Japan on Thursday maintained its view that the economy is recovering moderately, as solid pent-up demand for services following the lifting of COVID-19 curbs continued to support private consumption despite accelerating inflation.
The Cabinet Office retained the assessment for the fifth straight month in its economic report for November, while continuing to warn of volatility in financial markets following the yen's sharp decline relative to the U.S. dollar.
Its assessments on all but one component of the economy, ranging from exports to corporate spending, were retained. Public investment was the exception, which saw a downgrade.

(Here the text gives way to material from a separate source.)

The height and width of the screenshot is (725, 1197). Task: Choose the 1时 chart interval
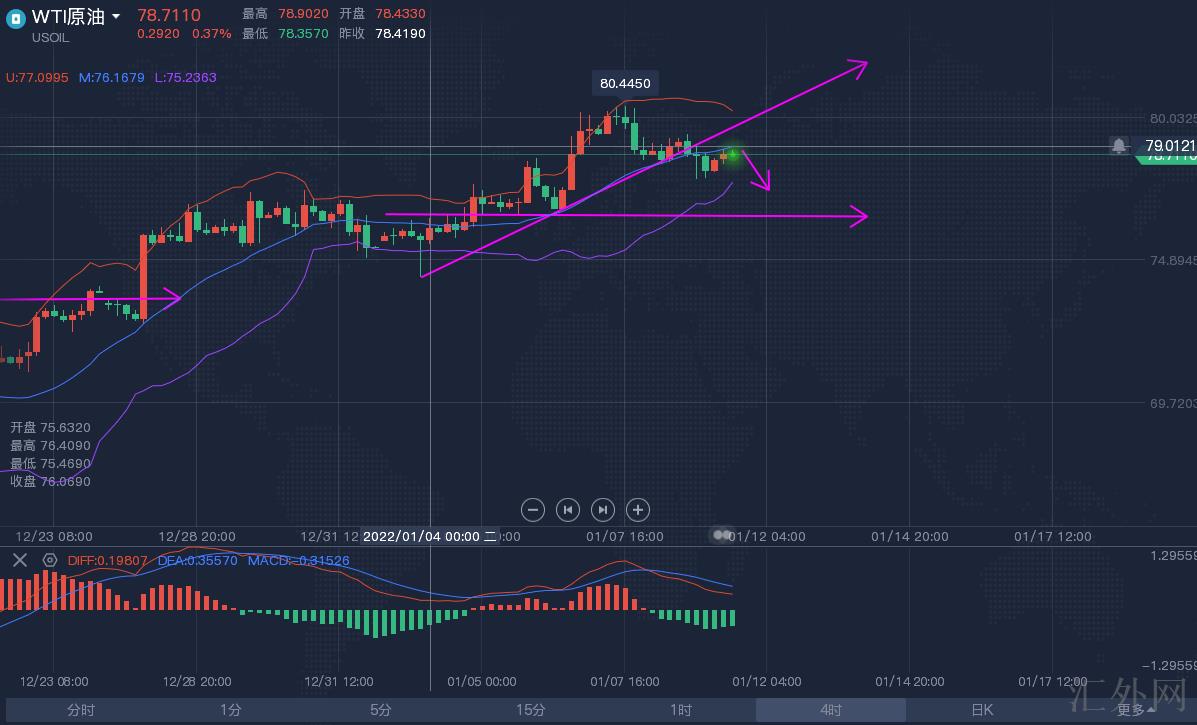tap(681, 710)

"The Japanese economy is picking up moderately," the Cabinet Office said in the latest report. "Full attention should be given to price increases, supply-side constraints and fluctuations in the financial and capital markets."

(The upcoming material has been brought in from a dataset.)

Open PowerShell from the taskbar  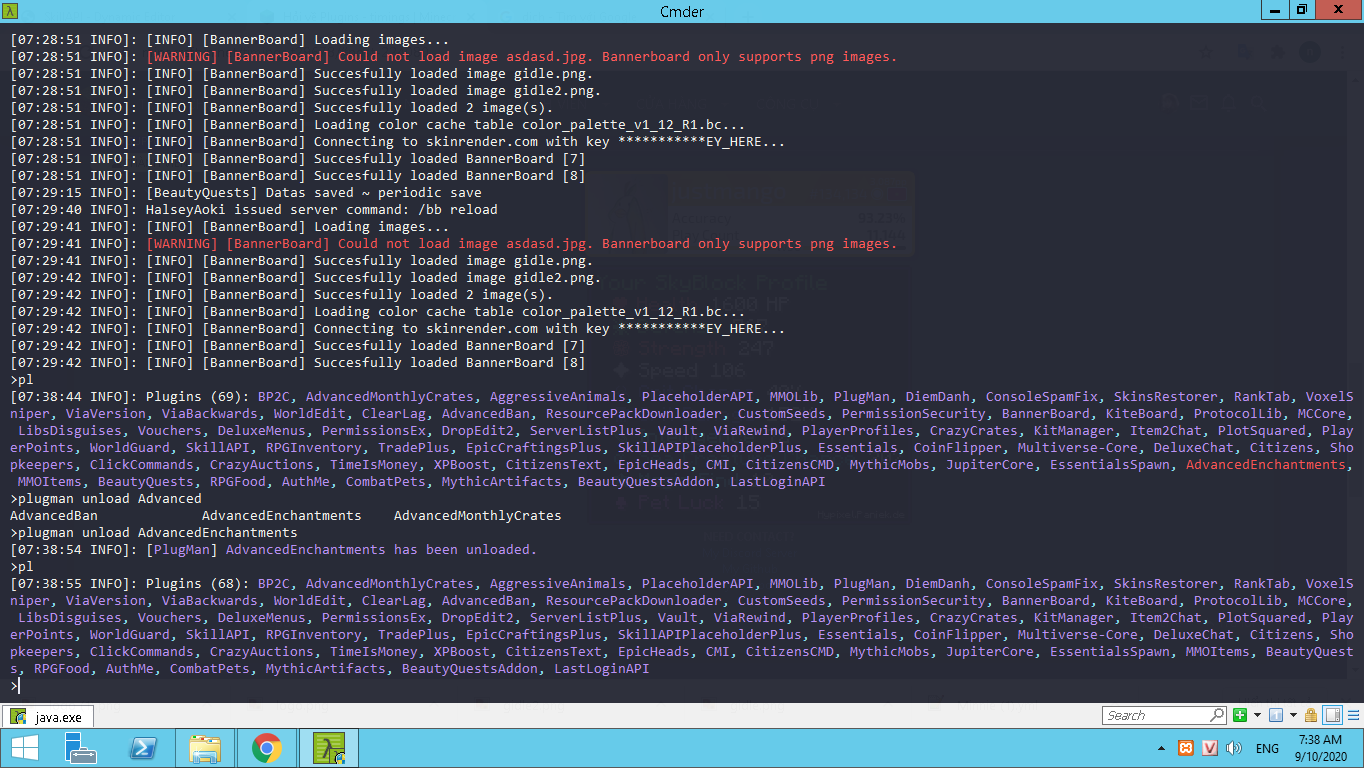tap(144, 748)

Consumers in Japan stepped up spending on services, dining out more and taking trips with no anti-virus restrictions in place. The pickup in demand was apparently supported by the government's domestic travel discount program that began in October to rejuvenate the struggling tourism sector.
In recent weeks, Japan has seen coronavirus cases surging, with medical experts saying the nation has entered its "eighth wave" of COVID-19 ahead of winter.
The monthly report comes amid growing concern that aggressive interest rate hikes by major central banks to tamp down soaring inflation would slow global economic growth. The U.S. Federal Reserve is in a rate-hike cycle, while the Bank of Japan remains committed to its ultralow rate policy.
The government said exports are "almost flat." Among key elements of domestic demand, business investment is "picking up," while private consumption, which makes up more than half of the economy, is recovering "moderately."
Slowing exports would be negative for Japan while higher consumer prices are already weighing on consumer sentiment.
Driven by higher energy, raw material and food prices, and the yen's rapid depreciation that has raised their import costs, inflation in Japan has been accelerating in recent months and marked a 40-year high in October. The report said prices are "rising."
The world's third-largest economy contracted by an annualized real 1.2 percent in the three months to September as imports surged and private consumption lacked vigor. After the unexpected shrinkage, economists expect positive growth in the current quarter to December.
The government has drawn up a comprehensive economic package to ease the pain on households and businesses from higher prices and support the still fragile economic recovery. It is seeking to enact a roughly 29 trillion yen ($209 billion) extra budget for the current fiscal year to fund the package.